--- About this exercise ---
Take each line from the material below that includes the string "agent" and copy it.

** Entries shown follows **

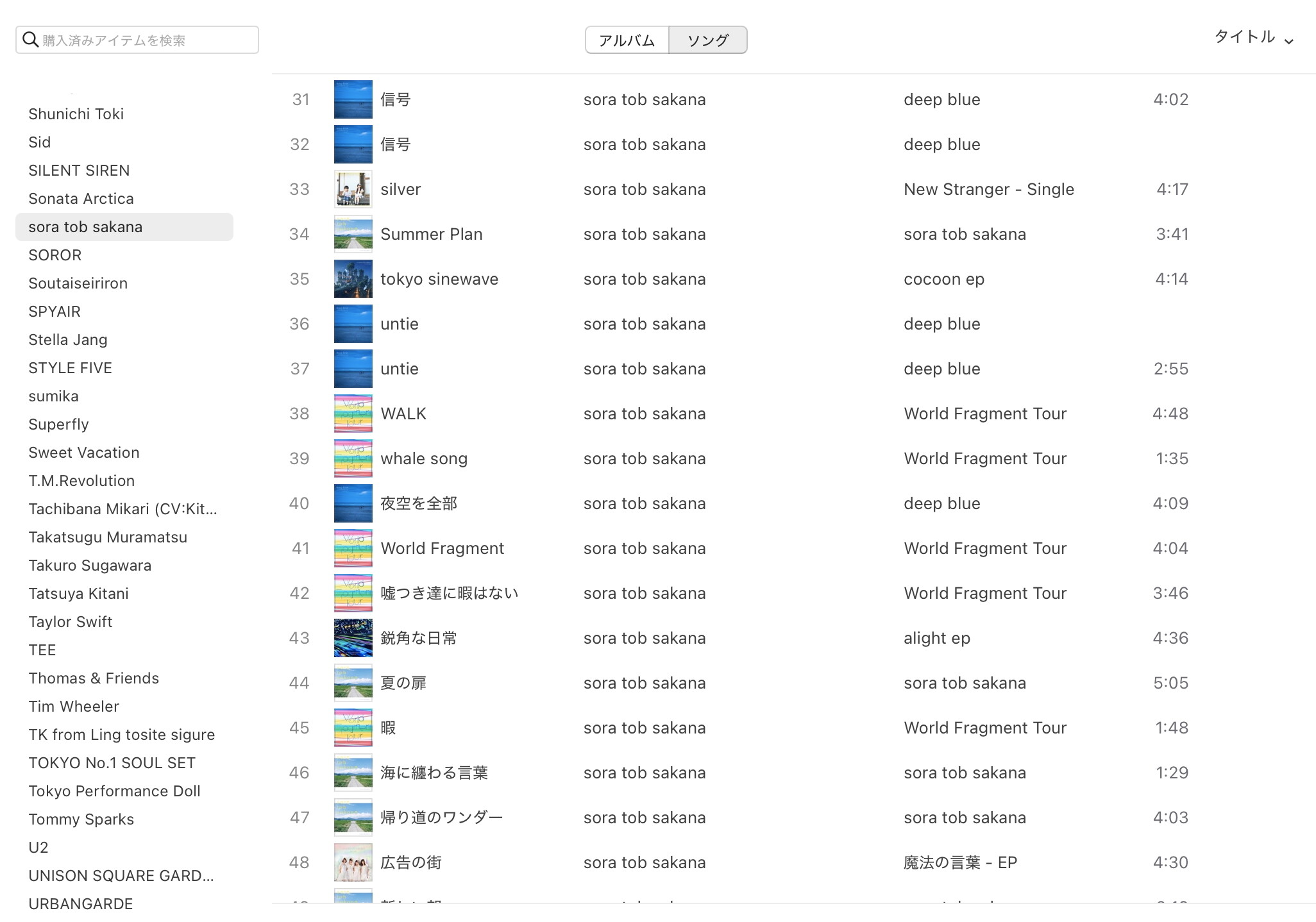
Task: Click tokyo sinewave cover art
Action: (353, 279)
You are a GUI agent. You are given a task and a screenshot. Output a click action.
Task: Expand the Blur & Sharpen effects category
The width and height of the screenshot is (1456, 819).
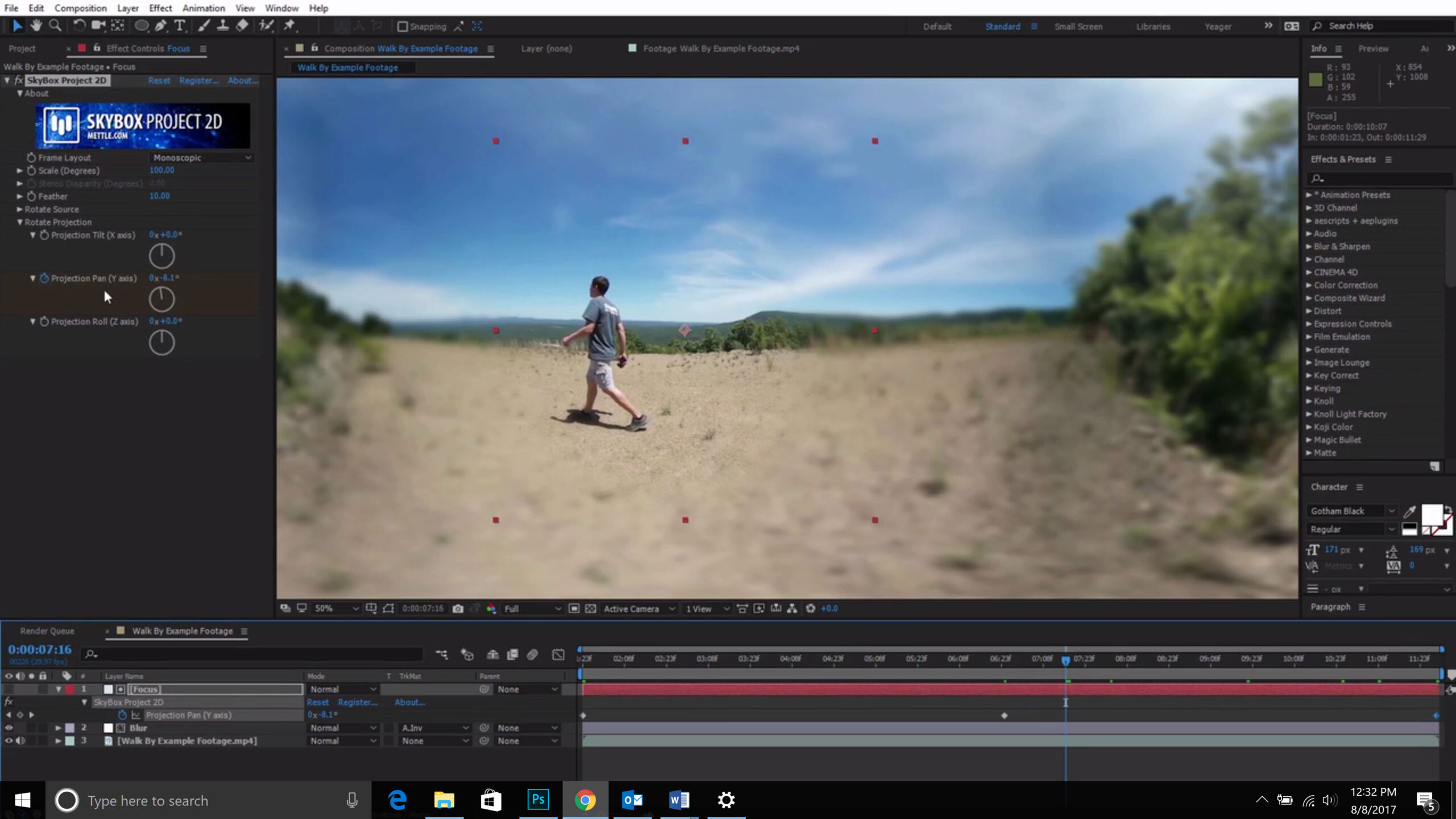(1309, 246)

** End of Entries shown **
** Entries shown follows **

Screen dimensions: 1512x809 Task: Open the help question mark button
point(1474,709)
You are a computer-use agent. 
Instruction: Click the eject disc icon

** End of Entries shown **

--- Result of this exercise ---
You are a GUI agent. You are given a task and a screenshot. Output a click action.
You are a computer-use agent. 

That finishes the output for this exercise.